| RECORDS |
☆ ☆ ☆ ☆
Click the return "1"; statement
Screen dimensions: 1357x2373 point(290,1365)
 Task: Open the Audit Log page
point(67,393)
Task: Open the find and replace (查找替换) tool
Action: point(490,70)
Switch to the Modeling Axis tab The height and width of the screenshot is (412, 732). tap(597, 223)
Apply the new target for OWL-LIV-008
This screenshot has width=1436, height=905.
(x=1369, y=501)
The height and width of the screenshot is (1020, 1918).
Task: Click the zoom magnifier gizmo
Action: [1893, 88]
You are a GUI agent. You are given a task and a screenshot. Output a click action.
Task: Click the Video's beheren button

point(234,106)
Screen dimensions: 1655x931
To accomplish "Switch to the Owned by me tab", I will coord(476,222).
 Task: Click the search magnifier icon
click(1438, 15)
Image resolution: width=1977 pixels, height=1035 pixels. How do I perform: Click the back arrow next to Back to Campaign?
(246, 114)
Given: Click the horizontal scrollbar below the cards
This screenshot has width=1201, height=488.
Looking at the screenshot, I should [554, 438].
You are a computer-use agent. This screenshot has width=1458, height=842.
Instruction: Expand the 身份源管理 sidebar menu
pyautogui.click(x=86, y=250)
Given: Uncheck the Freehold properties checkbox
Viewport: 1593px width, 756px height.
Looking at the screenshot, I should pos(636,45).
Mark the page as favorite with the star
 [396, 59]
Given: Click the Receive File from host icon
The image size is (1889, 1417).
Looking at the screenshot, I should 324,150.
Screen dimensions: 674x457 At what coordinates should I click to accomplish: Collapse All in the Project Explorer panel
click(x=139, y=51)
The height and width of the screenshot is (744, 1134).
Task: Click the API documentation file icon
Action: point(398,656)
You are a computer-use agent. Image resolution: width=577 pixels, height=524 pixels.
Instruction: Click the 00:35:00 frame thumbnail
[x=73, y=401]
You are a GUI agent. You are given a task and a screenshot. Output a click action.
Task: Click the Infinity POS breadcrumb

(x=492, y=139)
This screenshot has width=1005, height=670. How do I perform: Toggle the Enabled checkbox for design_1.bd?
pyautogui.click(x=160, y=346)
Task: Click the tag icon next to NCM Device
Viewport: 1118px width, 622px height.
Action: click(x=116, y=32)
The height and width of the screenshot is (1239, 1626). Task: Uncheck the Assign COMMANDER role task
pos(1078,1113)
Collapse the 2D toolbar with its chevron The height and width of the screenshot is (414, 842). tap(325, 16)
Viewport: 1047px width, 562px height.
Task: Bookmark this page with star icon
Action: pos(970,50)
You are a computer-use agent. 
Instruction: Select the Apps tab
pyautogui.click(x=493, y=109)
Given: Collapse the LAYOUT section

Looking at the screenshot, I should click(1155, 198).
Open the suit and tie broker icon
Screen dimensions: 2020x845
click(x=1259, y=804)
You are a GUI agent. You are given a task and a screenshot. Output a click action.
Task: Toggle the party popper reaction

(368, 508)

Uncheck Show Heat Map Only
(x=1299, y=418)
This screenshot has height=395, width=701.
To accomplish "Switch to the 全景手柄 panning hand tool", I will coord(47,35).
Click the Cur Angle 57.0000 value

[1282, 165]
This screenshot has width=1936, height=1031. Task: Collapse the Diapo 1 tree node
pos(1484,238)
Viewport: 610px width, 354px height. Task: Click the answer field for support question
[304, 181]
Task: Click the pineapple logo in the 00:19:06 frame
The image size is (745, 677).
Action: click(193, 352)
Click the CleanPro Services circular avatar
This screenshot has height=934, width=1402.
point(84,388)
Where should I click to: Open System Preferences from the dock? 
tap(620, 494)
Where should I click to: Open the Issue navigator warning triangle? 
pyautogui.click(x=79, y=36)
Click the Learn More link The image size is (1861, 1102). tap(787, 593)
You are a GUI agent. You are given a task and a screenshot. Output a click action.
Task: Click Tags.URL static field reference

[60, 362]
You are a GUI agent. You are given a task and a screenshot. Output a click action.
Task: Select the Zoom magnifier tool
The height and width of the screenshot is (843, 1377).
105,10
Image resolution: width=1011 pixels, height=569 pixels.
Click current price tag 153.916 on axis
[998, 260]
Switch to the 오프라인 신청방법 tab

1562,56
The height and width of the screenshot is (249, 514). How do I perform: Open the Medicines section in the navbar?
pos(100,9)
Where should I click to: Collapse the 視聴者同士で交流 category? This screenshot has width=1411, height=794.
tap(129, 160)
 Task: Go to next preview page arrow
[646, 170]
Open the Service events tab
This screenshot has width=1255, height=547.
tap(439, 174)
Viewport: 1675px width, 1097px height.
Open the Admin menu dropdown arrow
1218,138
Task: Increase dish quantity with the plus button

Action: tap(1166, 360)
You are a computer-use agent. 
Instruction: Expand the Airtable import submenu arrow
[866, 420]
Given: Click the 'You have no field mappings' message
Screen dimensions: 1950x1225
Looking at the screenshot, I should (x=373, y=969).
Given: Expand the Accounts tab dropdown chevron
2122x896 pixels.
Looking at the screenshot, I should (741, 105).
☆ ☆ ☆ ☆
| TASK INSTRUCTIONS |
Only these are to be transcribed: the line with "The image size is (745, 677)." and every line after it through the last line of the entries, each exactly.

| TASK RESPONSE |
The image size is (745, 677).
Action: click(193, 352)
Click the CleanPro Services circular avatar
This screenshot has height=934, width=1402.
point(84,388)
Where should I click to: Open System Preferences from the dock? 
tap(620, 494)
Where should I click to: Open the Issue navigator warning triangle? 
pyautogui.click(x=79, y=36)
Click the Learn More link The image size is (1861, 1102). tap(787, 593)
You are a GUI agent. You are given a task and a screenshot. Output a click action.
Task: Click Tags.URL static field reference

[60, 362]
You are a GUI agent. You are given a task and a screenshot. Output a click action.
Task: Select the Zoom magnifier tool
The height and width of the screenshot is (843, 1377).
105,10
Image resolution: width=1011 pixels, height=569 pixels.
Click current price tag 153.916 on axis
[998, 260]
Switch to the 오프라인 신청방법 tab

1562,56
The height and width of the screenshot is (249, 514). How do I perform: Open the Medicines section in the navbar?
pos(100,9)
Where should I click to: Collapse the 視聴者同士で交流 category? This screenshot has width=1411, height=794.
tap(129, 160)
 Task: Go to next preview page arrow
[646, 170]
Open the Service events tab
This screenshot has width=1255, height=547.
tap(439, 174)
Viewport: 1675px width, 1097px height.
Open the Admin menu dropdown arrow
1218,138
Task: Increase dish quantity with the plus button

Action: tap(1166, 360)
You are a computer-use agent. 
Instruction: Expand the Airtable import submenu arrow
[866, 420]
Given: Click the 'You have no field mappings' message
Screen dimensions: 1950x1225
Looking at the screenshot, I should (x=373, y=969).
Given: Expand the Accounts tab dropdown chevron
2122x896 pixels.
Looking at the screenshot, I should (741, 105).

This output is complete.